6th Avenue in the Greeley Square area…from 29th north to 33rd… is undergoing change extremely rapid even by NYC standards, as structures from the early to mid 20th Century are quickly being razed and luxury towers, many with retail and restaurants on the ground floor, are replacing them. Sixth Avenue’s old Flower District and Sewing Machine Repair Districts are endangered, as well.
This can be a boon for ancient ghost ad buffs, as advertisements that haven’t been exposed in the light for decades get to take one last turn in the sun before they, too, succumb to a real estate boom that so far seems to be resisting an overall economic malaise that has settled in during the mid-2000s….
West 32nd Street, west of 6th, is no stranger to ancient advertising; about a year and a half ago, we lost a pair of very interesting ones, advertising a long-lost restuarant and a taxidermist’s, on a building now demolished to make way for an incredibly tall residential skyscraper. Ad maven Walter Grutchfield was there on apparently the one day of the year that the ads got full sunshine.
Ah, but 32nd Street wasn’t quite done with us yet. A demolition left us with an amazing view…
Once again I turned to Walter Grutchfield…
Protective Ventilator is more or less definitely 1910. The one above (Alliance Press?) is probably slightly older. The Manhattan telephone directory has Alliance Press at 114 W. 32nd St. in 1907. They were printers, but seem to have been founded by the Rev. Albert B. Simpson. Both he and a couple of colleagues lived in Nyack, N.Y. I am busily hunting down more on these folks.
Note the Binding, Embossing, Designing, Linotype, Composition script. Linotype, invented by Ottmar Mergenthaler in 1883, was the primary means of printing in the world for most of the 20th Century, replacing tedious handsetting of print; it was an incredibly complicated mechanism that was pretty much overtaken by phototypesetting in the 1970s and 1980s (your webmaster was a phototypesetter) and latterly by the desktop inkjet and laser printers for home use.
Amazingly both sign painter firms have left signatures on the ads, H.H. Upham & Co for Protective Ventilator … as we see on this ad in the April 15, 1892 number of Science Magazine, Upham produced memorial tablets, but must have branched into sign painting at a later date.
As a matter of fact, on my West Broadway pages a few weeks ago, I highlighted a building that was H. H. Upham’s headquaters — it’s 508 West Broadway, the building emblazoned with medallions stating “founded 1858” and “erected 1891” . That, and a lot of other obscure information about the Village, can be found on this document prepared for the Greenwich Village Society for Historic Preservation.
Weirdly sharing the same “H.H.” initials with H.H. Upham. I cannot discover anything else about J. H. H. Van Hoven, at least online, that is.

TO-DO LIST -
- a) Answer these questions from the ghost ads passage:
(i) In what year did the Manhattan telephone directory list Alliance Press at 114 W. 32nd St.?
(ii) Who invented Linotype, and in what year?
(iii) What is the address of the building that served as H. H. Upham's headquarters?
- b) Translate this sentence from the ghost ads passage into Spanish: "Ah, but 32nd Street wasn't quite done with us yet."
- c) Extend the ghost ads passage with a few sentences that pick up right after its final sentence.
The rows are separate material with no connection to the ghost ads passage.

STORED ROWS -
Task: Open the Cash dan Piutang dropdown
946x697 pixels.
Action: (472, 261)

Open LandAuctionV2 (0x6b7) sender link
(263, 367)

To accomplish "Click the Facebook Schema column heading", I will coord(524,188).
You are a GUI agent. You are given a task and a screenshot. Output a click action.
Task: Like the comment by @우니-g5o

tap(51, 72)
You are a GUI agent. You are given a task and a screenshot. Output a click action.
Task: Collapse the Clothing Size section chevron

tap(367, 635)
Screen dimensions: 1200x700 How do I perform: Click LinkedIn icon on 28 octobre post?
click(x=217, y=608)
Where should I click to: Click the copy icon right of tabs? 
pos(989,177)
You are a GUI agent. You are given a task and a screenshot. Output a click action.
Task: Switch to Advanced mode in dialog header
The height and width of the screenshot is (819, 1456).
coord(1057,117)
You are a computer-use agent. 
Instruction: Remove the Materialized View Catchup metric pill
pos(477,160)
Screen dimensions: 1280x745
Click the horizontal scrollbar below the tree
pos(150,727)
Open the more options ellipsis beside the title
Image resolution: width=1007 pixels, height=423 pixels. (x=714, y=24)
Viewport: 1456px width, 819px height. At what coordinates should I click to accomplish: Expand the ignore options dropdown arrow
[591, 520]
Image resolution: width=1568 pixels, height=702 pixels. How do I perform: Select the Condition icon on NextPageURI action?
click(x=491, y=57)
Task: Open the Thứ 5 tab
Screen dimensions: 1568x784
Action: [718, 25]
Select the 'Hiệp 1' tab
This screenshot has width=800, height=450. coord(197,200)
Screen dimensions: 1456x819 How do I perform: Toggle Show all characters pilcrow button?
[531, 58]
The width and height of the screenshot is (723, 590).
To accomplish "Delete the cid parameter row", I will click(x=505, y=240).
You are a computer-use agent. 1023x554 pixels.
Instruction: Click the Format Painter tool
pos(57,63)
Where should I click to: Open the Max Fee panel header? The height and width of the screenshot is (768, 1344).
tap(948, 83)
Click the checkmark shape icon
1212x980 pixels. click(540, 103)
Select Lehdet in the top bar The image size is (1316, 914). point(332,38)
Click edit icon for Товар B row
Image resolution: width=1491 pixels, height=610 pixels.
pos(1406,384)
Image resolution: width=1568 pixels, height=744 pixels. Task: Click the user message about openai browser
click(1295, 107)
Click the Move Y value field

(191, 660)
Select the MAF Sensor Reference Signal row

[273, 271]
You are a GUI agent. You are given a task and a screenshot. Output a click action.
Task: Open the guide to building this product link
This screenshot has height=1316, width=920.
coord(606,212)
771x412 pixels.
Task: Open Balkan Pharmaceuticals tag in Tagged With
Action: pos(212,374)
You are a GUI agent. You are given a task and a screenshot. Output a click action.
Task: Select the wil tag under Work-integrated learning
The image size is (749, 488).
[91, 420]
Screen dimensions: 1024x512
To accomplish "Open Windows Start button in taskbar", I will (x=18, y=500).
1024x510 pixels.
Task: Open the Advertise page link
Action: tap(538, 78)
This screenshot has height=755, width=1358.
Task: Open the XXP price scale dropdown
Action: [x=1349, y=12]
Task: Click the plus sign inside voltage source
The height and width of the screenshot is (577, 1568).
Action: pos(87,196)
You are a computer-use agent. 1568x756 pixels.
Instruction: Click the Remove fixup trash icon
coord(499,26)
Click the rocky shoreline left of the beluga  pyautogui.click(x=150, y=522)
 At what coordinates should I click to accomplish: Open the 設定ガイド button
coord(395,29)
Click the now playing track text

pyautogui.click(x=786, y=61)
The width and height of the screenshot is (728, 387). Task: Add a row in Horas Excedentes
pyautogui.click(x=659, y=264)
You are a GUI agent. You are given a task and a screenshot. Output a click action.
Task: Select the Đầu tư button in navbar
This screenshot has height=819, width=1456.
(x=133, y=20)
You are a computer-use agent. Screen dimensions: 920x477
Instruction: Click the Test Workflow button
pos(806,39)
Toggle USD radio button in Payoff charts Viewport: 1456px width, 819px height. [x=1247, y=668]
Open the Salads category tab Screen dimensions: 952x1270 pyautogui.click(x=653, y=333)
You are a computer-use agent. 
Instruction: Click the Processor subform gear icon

EXPECTED OUTPUTS -
- a)
(i) 1907
(ii) Ottmar Mergenthaler, in 1883
(iii) 508 West Broadway

- b) Ah, pero la calle 32 todavía no había terminado del todo con nosotros.

- c)
We’ve said that 6th Avenue is undergoing rapid change; this is probably one of the final photographs taken of the 1915-1920 era 7-story building on the SW corner of 6th and West 32nd, till recently home to American Burger on the ground floor, and if my thinning memory banks recall correctly, a home to Nedicks in the swingin’ 60s, where orange juice was swigged out of conical cups in plastic holders. Requiescat in pace.
By 2011, a enormous glass-front tower had been built in its place.
Moving south a block to W. 31st Street and 6th, where the entire west side of 6th has been demolished between west 29th and West 31st. Before these buildings succumb to the wrecking ball (as they probably will within he next couple of years) here’s the east side of 6th, a mix of camera shops (Olden, with its neon camera sign at 32nd, seen on this satanslaundromat page, seems to not be there anymore, at least the sign isn’t. ) Willoughby’s, now at 31st Street and 5th Avenue, was a 32nd Street staple for decades; my father, a Nikon man, was always in there and I remember numerous treks to Willoughby’s on the BMT R local to 34th-Herald Square.
Enjoy this view from West 31st while you can get it — it’ll soon be obscured by one of the humumgous towers that we see off in the distance. It reminds me a little of the Monolith Monsters — now they’re invading Manhattan!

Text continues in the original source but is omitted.